INFORMATION GIVEN
_ _ _ _

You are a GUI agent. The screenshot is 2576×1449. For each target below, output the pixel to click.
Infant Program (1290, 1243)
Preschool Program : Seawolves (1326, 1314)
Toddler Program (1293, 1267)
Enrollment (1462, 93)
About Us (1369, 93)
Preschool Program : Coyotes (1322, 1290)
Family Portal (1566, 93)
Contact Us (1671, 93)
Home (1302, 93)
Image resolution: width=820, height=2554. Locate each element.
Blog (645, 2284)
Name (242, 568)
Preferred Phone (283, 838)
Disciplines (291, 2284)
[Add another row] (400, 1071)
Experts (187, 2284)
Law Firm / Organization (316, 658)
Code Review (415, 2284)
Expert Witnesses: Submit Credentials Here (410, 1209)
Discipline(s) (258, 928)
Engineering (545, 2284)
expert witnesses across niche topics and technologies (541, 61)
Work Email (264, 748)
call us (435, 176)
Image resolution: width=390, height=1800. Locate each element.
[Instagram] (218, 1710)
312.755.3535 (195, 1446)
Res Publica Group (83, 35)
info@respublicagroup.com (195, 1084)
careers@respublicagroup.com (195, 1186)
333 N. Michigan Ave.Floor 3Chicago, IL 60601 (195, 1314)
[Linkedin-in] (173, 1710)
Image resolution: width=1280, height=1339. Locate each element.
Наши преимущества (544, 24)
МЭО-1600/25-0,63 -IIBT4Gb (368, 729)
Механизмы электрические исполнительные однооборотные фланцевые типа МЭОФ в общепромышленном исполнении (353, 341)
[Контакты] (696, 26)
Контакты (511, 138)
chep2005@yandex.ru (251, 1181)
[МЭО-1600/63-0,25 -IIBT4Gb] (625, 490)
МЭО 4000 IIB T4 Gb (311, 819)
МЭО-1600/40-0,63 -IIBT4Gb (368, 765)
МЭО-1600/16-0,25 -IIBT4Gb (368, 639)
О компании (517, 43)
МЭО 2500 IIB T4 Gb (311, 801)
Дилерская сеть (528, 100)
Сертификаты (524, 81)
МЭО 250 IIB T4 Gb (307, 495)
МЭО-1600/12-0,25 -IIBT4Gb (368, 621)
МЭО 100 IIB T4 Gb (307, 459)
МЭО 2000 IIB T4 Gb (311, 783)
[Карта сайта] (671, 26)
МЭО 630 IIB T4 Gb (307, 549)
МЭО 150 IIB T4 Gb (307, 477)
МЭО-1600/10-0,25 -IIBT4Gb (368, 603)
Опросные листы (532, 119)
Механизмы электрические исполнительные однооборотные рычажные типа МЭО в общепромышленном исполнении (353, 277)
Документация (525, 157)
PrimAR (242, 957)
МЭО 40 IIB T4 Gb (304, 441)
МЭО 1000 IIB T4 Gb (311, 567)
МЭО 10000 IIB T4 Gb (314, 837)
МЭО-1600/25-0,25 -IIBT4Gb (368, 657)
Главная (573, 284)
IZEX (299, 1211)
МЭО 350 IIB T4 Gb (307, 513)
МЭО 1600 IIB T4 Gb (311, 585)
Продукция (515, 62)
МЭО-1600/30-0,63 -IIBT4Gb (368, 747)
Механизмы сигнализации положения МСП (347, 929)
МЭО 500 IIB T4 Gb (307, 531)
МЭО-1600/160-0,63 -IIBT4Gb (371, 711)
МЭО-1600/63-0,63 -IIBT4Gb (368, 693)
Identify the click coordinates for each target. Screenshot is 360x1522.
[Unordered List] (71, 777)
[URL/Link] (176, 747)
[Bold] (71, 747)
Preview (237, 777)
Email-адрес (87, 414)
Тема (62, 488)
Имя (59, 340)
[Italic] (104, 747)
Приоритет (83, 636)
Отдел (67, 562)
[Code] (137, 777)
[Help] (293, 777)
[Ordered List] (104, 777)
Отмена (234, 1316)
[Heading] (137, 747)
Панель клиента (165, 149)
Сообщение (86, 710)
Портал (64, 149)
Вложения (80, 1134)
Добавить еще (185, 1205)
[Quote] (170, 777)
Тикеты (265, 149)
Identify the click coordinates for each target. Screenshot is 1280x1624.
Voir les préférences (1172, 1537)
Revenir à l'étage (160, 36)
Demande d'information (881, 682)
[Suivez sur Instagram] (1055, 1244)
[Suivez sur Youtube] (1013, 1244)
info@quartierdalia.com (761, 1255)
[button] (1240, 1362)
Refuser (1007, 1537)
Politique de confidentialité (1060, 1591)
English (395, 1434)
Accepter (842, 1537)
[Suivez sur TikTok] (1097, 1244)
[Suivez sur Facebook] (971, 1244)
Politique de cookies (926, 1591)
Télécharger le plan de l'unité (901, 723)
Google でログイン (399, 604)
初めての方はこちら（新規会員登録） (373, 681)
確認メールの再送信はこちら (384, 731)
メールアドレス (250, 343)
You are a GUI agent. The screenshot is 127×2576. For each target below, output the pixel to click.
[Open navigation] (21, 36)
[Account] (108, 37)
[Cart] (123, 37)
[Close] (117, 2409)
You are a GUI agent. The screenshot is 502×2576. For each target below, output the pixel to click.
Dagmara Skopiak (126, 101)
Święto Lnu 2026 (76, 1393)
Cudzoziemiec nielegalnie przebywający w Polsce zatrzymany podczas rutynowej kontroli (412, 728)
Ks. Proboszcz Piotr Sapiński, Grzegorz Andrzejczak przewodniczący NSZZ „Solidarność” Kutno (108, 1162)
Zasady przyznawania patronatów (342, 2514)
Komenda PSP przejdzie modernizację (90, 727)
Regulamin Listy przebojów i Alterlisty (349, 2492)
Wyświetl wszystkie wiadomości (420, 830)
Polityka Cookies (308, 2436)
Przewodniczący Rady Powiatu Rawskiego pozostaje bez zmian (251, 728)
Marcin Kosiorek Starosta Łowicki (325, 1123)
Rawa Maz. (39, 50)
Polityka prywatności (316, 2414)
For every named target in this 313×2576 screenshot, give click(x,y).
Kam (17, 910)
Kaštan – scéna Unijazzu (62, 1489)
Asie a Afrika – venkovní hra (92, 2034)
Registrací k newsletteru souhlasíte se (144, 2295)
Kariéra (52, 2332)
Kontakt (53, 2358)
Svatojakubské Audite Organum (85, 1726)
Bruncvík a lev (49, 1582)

_ _ _ _

YOUR GOAL
Please set down again, word for word, only the lines from the start of the entries through the line with "[Add another row] (400, 1071)", both ends included.

TASK OUTPUT
You are a GUI agent. The screenshot is 2576×1449. For each target below, output the pixel to click.
Infant Program (1290, 1243)
Preschool Program : Seawolves (1326, 1314)
Toddler Program (1293, 1267)
Enrollment (1462, 93)
About Us (1369, 93)
Preschool Program : Coyotes (1322, 1290)
Family Portal (1566, 93)
Contact Us (1671, 93)
Home (1302, 93)
Image resolution: width=820, height=2554. Locate each element.
Blog (645, 2284)
Name (242, 568)
Preferred Phone (283, 838)
Disciplines (291, 2284)
[Add another row] (400, 1071)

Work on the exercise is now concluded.